Lorsque la grande enceinte régurgitait de monde de la haute société, conduit par un représentant du Temple, Etienne s'est assis à la place préalablement désignée et resta là sous la garde de soldats qui le fixaient ironiquement.
La session commença avec toutes les formalités réglementaires. Pour initier les travaux, le grand sacrificateur annonça le choix de Saûl, selon son propre désir d'interpeller le dénoncé et d'enquêter sur l'extension de la faute dans l'avilissement des principes sacrés de la race. En recevant cette invitation pour être le juge de l'acte, le jeune tarsien a esquissé un sourire triomphant. D'un geste impérieux, il a ordonné que l'humble prédicateur du « Chemin » s'approche du centre de la salle somptueuse où se dirigea Etienne, calmement accompagné par deux gardes aux sourcils froncés.
Le jeune homme de Corinthe fixa le tableau qui l'entourait, remarquant le contraste de l'une et de l'autre assemblées présentes, tout en se rappelant la dernière réunion dans la pauvre église où il fut amené à connaître l'antagoniste si capricieux. N'étaient-ce pas eux les « moutons égarés » de la maison d'Israël dont parlait Jésus dans ses éloquents enseignements ? Même si le judaïsme n'avait pas accepté la mission de l'Évangile, comment conciliaient-ils les commentaires sacrés des prophètes et leur exemple élevé de vertu, avec l'avarice et l'immoralité ? Moïse lui-même était un esclave et par dévouement à son peuple, il avait souffert d'innombrables difficultés à chaque jour de son existence consacrée au Tout-Puissant. Job avait supporté des misères sans-nom et avait donné le témoignage de sa foi par les souffrances les plus arrières. Jérémie avait pleuré incompris. Amos avait éprouvé le fiel de l'ingratitude. Comment les Israélites pouvaient-ils harmoniser l'égoïsme avec la sagesse aimante des Psaumes de David ? Il était étrange qu'étant si fervents dans la Loi, ils se livrent d'une manière aussi absolue aux intérêts mesquins, quand Jérusalem était pleine de familles, sœurs par leur race, dans un complet abandon. Comme assistant d'une modeste communauté, il connaissait de près les besoins et les souffrances du peuple. À ces onctions, il sentait que le Maître de Nazareth grandissait davantage maintenant à ses yeux, distribuant parmi les angoissés, les espoirs les plus purs et les plus réconfortantes vérités spirituelles.
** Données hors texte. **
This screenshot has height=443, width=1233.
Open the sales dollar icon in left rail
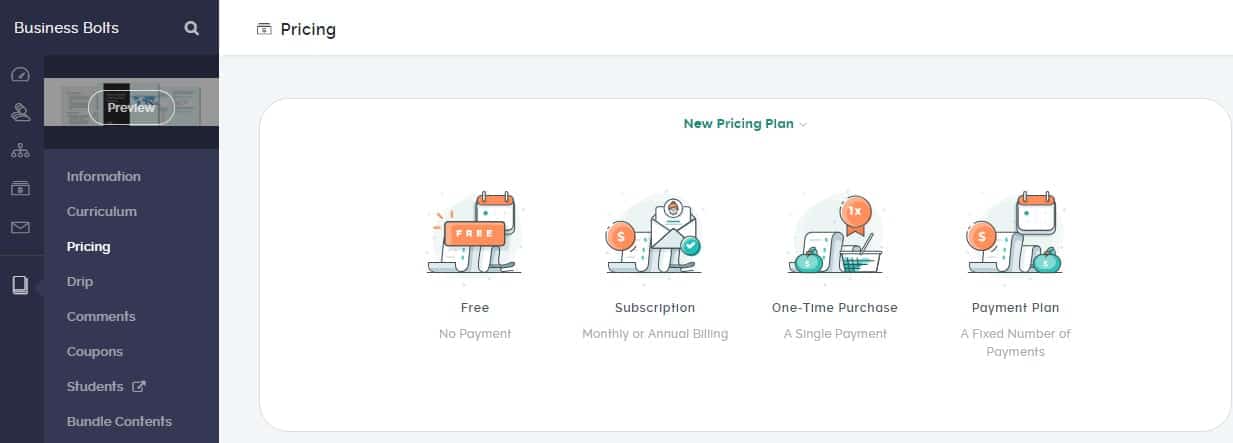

Il n'était pas encore revenu de la surprise avec laquelle il examinait les tuniques brillantes et les ornements d'or exhibés dans l'enceinte, que la voix de Saûl claire et vibrante le rappela à la réalité de la situation.
Après avoir lu l'acte d'accusation où Néhémie figurait comme principal témoin et qui fut écouté avec la plus grande attention, Saûl a interrogé Etienne sur un ton à la fois intrépide et hautain :
Comme vous voyez, vous êtes accusé de blasphémateur, de calomniateur et de sorcier devant les autorités les plus représentatives. Néanmoins, avant toute décision, le tribunal désire connaître votre origine pour déterminer les droits qui vous assistent en cet instant. Êtes-vous par hasard de famille Israélite ?
L'interrogé est devenu pâle, mesurant les difficultés d'une complète identification au cas où cela serait indispensable, mais il répondit avec fermeté :
J'appartiens aux enfants de la tribu d'Issacar.
Le docteur de la Loi fut un peu surpris, mais l'assemblée ne le perçut pas, et il poursuivit :
En tant qu'Israélite, vous avez le droit de répondre librement à mes interpellations ; néanmoins, il est nécessaire d'éclaircir que cette condition ne vous exemptera pas des lourdes punitions au cas où vous persévéreriez dans l'exposition des graves erreurs d'une doctrine révolutionnaire dont le fondateur a été condamné à la croix infamante par l'autorité de ce tribunal, où pontifient les enfants les plus vénérables des tribus de Dieu. D'ailleurs, appréciant par supposition votre origine, je vous ai invité à discuter loyalement avec moi, lors de notre première rencontre à l'assemblée des hommes du « Chemin ». J'ai fermé les yeux sur le cadre de misère qui m'entourait pour analyser uniquement vos dons intellectuels ; mais démontrant une étrange exaltation d'esprit, peut-être en vertu des sorcelleries dont les influences sont évidentes en ces lieux, vous vous êtes maintenu dans une singulière réserve d'opinion malgré mes appels réitérés. Votre attitude inexplicable a amené le Sanhédrin à considérer la présente dénonciation de votre nom comme ennemi de nos conventions. Vous serez donc obligé de répondre à toutes les interpellations justes et nécessaires et je vous rappelle que le titre d'Israélite ne pourra vous exempter de la punition réservée aux traîtres de notre cause.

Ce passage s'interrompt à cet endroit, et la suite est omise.